Clinton was graduated from Georgetown University and in 1968 won a Rhodes Scholarship to Oxford University. He received a law degree from Yale University in 1973, and entered politics in Arkansas.

He was defeated in his campaign for Congress in Arkansas's Third District in 1974. The next year he married Hillary Rodham, a graduate of Wellesley College and Yale Law School. In 1980, Chelsea, their only child, was born.

Clinton was elected Arkansas Attorney General in 1976, and won the governorship in 1978. After losing a bid for a second term, he regained the office four years later, and served until he defeated incumbent George Bush and third party candidate Ross Perot in the 1992 presidential race.
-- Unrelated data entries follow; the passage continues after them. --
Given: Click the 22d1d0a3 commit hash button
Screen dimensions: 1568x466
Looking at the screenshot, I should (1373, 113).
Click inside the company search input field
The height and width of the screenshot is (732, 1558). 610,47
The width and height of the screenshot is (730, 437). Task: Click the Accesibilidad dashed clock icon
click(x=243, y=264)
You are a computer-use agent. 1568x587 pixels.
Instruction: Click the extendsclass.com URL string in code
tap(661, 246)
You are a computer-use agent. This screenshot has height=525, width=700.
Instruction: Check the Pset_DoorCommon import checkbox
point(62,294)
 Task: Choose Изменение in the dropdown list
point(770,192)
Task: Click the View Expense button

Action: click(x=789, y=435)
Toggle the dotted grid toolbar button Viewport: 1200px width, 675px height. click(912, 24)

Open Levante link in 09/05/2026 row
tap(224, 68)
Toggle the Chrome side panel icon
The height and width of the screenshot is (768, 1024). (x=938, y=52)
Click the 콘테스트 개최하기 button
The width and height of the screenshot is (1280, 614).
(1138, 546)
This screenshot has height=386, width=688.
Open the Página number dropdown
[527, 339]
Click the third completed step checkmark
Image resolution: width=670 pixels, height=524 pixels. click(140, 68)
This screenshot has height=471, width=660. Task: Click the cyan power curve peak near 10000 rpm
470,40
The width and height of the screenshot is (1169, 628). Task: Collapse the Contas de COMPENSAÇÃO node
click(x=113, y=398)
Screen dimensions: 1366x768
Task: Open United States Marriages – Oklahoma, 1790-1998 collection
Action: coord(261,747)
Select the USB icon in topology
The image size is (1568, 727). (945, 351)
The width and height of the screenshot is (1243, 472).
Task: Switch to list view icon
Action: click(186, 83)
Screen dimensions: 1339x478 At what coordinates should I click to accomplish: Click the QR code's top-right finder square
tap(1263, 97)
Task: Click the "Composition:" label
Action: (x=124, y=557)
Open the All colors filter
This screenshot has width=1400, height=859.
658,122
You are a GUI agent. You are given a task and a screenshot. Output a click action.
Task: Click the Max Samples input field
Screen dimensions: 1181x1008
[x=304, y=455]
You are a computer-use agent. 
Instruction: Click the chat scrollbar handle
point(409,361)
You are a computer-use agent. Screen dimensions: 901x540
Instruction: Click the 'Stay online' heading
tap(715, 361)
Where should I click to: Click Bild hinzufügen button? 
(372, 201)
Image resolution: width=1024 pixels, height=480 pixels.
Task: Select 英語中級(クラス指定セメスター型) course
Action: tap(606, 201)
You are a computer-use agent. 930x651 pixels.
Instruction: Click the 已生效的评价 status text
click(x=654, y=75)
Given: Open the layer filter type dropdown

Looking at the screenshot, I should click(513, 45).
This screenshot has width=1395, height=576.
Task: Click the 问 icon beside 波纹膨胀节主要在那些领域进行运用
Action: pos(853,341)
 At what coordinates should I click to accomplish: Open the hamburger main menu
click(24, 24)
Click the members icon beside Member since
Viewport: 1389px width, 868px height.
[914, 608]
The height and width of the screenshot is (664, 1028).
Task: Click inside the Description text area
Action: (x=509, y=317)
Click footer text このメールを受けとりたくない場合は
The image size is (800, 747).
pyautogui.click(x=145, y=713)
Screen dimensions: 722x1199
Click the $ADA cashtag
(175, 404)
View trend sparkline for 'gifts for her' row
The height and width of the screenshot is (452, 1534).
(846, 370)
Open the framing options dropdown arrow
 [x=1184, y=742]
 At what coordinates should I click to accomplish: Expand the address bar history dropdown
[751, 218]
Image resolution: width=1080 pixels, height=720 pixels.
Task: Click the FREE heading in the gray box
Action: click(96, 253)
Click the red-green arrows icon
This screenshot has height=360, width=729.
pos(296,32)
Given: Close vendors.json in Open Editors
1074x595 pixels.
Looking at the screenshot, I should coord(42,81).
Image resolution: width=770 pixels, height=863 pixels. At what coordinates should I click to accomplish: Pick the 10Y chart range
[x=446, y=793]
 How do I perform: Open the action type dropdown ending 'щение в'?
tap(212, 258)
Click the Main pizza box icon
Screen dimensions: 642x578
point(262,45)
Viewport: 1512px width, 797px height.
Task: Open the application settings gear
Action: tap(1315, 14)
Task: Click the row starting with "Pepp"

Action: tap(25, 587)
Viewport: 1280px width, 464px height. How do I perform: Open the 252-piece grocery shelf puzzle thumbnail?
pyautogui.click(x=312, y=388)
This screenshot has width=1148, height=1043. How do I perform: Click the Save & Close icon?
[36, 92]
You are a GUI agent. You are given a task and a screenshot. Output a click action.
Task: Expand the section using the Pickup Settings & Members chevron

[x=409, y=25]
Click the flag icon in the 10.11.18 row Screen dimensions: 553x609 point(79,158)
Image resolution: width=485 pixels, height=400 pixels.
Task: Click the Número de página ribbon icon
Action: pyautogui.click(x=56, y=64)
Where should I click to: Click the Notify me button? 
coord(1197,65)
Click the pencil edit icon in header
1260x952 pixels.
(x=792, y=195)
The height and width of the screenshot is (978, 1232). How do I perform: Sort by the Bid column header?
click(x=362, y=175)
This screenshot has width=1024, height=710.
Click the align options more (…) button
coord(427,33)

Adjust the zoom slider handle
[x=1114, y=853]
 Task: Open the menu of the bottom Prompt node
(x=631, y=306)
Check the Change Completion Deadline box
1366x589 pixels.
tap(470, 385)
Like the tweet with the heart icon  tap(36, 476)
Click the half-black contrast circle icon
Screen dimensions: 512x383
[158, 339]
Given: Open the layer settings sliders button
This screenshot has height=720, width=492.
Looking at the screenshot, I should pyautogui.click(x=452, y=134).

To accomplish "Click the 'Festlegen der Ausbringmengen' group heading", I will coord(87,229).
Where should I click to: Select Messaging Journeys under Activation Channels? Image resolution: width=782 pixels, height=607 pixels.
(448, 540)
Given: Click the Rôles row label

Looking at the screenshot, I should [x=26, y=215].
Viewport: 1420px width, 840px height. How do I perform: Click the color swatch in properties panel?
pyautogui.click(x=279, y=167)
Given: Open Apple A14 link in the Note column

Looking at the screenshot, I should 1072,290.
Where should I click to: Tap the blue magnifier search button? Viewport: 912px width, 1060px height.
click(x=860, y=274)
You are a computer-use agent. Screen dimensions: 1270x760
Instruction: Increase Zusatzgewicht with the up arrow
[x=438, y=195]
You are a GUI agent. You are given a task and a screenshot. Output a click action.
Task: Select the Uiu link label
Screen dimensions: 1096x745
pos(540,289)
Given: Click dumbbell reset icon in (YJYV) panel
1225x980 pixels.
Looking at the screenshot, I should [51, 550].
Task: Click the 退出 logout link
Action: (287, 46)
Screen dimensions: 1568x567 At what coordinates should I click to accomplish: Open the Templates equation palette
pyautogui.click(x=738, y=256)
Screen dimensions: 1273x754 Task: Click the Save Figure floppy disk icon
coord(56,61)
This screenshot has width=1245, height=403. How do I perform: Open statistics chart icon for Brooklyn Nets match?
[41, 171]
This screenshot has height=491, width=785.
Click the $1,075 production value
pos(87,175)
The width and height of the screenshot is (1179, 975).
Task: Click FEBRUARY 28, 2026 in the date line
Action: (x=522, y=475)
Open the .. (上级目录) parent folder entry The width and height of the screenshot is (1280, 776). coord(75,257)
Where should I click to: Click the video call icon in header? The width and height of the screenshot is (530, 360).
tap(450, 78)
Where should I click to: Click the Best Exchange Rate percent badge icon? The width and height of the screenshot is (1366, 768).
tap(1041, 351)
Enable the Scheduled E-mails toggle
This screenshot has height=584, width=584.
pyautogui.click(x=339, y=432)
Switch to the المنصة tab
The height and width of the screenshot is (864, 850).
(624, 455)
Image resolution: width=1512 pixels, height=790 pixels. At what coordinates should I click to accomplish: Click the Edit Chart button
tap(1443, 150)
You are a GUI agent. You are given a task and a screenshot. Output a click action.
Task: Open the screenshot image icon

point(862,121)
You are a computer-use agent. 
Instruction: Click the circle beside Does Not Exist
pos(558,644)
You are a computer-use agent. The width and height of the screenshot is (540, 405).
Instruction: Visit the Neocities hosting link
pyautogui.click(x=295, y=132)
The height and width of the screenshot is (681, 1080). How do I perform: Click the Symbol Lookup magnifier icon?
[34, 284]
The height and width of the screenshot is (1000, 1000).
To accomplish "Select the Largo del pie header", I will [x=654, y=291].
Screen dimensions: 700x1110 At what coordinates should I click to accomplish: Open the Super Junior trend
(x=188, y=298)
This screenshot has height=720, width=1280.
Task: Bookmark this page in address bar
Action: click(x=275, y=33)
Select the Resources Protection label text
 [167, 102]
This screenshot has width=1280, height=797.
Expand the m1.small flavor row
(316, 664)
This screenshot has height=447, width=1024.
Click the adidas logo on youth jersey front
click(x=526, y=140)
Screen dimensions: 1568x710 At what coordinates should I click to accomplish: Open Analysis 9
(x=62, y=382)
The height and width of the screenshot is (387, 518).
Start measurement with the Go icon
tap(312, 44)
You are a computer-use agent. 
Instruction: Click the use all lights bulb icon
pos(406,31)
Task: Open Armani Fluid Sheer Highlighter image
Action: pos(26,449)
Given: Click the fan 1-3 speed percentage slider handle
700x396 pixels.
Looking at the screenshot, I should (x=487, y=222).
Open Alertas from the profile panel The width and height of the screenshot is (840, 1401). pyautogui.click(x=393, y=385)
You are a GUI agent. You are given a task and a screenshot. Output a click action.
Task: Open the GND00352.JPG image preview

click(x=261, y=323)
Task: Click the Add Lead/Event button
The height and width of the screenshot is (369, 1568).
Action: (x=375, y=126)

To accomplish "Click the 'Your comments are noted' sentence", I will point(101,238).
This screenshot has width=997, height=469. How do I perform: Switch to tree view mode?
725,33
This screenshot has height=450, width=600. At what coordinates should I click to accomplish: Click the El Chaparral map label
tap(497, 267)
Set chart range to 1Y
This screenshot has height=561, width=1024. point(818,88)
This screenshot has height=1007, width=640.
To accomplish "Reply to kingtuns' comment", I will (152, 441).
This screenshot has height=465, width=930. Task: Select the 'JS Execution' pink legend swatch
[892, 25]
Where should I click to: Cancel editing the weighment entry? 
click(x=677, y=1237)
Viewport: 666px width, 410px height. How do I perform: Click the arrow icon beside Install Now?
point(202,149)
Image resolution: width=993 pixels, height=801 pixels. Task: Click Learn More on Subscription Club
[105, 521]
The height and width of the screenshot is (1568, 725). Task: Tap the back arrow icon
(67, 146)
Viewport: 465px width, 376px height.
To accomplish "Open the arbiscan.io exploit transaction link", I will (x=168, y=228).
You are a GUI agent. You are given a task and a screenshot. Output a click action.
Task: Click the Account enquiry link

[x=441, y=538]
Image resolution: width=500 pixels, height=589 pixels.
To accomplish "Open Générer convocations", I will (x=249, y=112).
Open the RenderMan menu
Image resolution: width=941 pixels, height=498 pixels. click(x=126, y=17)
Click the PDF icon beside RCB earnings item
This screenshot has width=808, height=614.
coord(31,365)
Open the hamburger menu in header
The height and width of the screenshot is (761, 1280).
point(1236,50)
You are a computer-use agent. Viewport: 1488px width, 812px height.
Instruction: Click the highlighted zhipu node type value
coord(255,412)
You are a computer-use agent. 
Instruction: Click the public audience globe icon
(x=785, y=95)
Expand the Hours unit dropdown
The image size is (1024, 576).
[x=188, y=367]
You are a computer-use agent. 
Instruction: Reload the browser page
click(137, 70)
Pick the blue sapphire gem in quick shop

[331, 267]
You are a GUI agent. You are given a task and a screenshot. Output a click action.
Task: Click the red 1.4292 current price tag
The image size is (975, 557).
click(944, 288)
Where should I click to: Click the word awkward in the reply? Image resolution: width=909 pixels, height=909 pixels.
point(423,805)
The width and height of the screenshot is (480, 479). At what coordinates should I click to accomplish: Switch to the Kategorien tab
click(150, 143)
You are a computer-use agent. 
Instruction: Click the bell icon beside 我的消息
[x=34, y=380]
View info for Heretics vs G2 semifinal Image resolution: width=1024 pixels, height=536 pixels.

Clinton and his running mate, Tennessee's Senator Albert Gore Jr., then 44, represented a new generation in American political leadership. For the first time in 12 years both the White House and Congress were held by the same party. But that political edge was brief; the Republicans won both houses of Congress in 1994.

In 1998, as a result of issues surrounding personal indiscretions with a young woman White House intern, Clinton was the second U.S. president to be impeached by the House of Representatives. He was tried in the Senate and found not guilty of the charges brought against him. He apologized to the nation for his actions and continued to have unprecedented popular approval ratings for his job as president.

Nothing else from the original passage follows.